Due to differing health care systems across countries and varying childbirth philosophies the external validity of this unicenter study is limited. The data derive from within a culture in which most women prefer vaginal birth and do not often ask for a Caesarean section themselves, unlike some other countries. This may influence their perceptions and evaluations. Moreover, the study sample was relatively small and homogeneous in terms of age, education and marital status. With respect to the internal validity, the two groups PCS and SCS did not differ regarding previous birth experiences (vaginal or Caesarean) nor preoperative psychological functioning.

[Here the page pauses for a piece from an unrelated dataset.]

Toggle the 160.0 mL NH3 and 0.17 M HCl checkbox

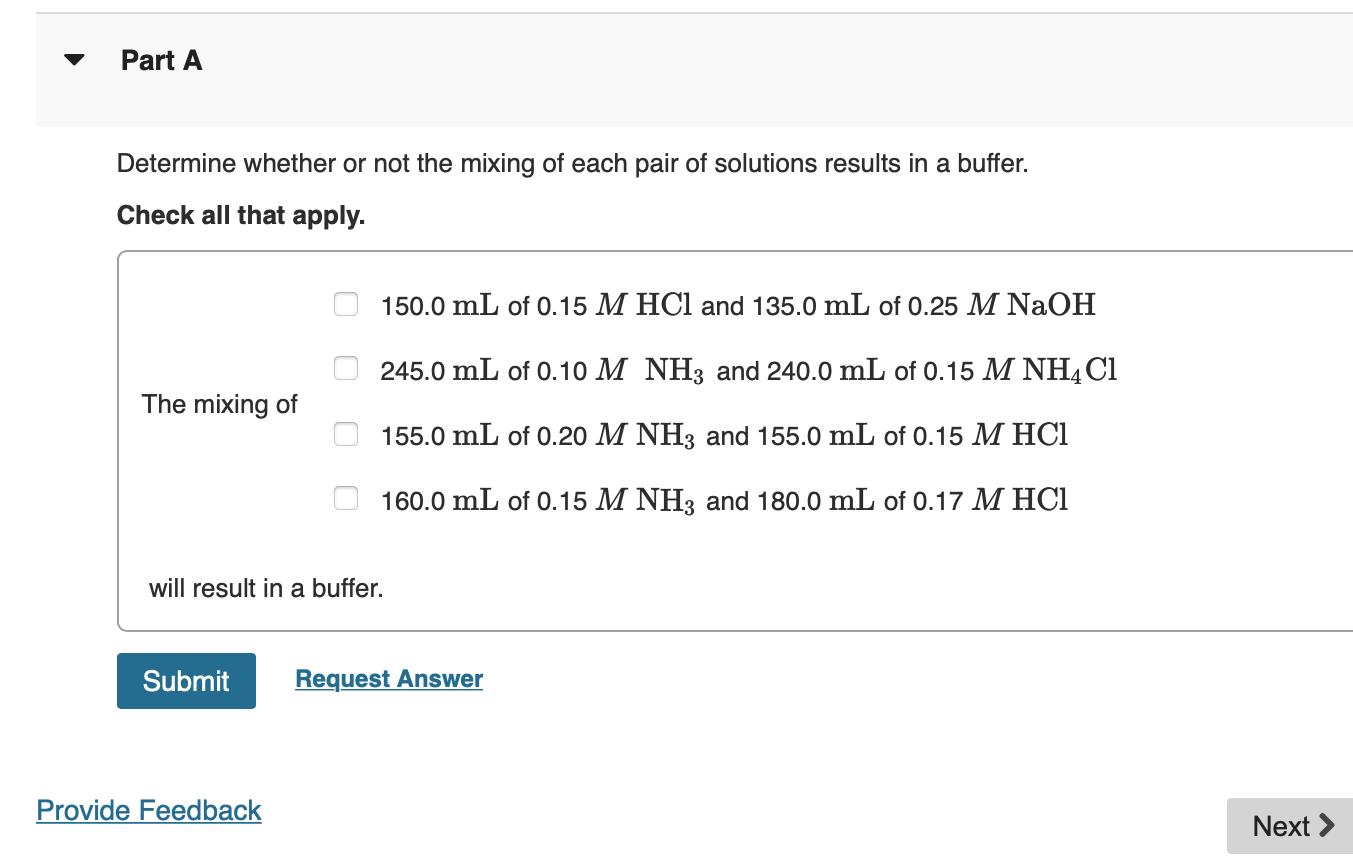[345, 498]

The Multidimensional Locus of Control originally consists of three dimensions: Internal health locus of control (IHLC) referring to an individual’s belief that her health is dependent upon her own behavior; chance locus of control (CHLC) representing the belief that chance factors determine health outcomes; and powerful others locus of control (PHLC) referring to an individual’s belief that her health is dependent upon the behaviors of powerful others such as medical doctors. This study only measured the subscale Internal health locus of control. Including all three dimensions could have made a better distinction between women who wish to stay in control versus those women who would rather pass it over to the gynecologist. Furthermore, educational needs may differ between these ‘high internals’ and ‘low internals’. However, ethical and practical considerations limited the size of the questionnaire to not overburden the women in this already very stressful moment in their lives.
This study as well as a literature review emphasize the need for childbirth education and more specifically CS education. Besides perceiving more control, educated women may benefit more from the perception of being well cared for (example, more positive perception of childbirth), adaptive coping strategies (example, reduced anxiety), a reduction of pain medication, and higher self-actualization [27]. Furthermore, health education can help preventing complications and promote healthy lifestyle factors, thereby enabling self-care. Keep the patient informed, and it may even increase the choice of natural delivery keeping the numbers of CS on request down.
We are grateful to all the women in labor who participated in the study plus all 250 employees of the delivery rooms, recovery, anesthesia and surgery Isala, Zwolle, The Netherlands.
The authors report no conflicts of interest and/or financial support.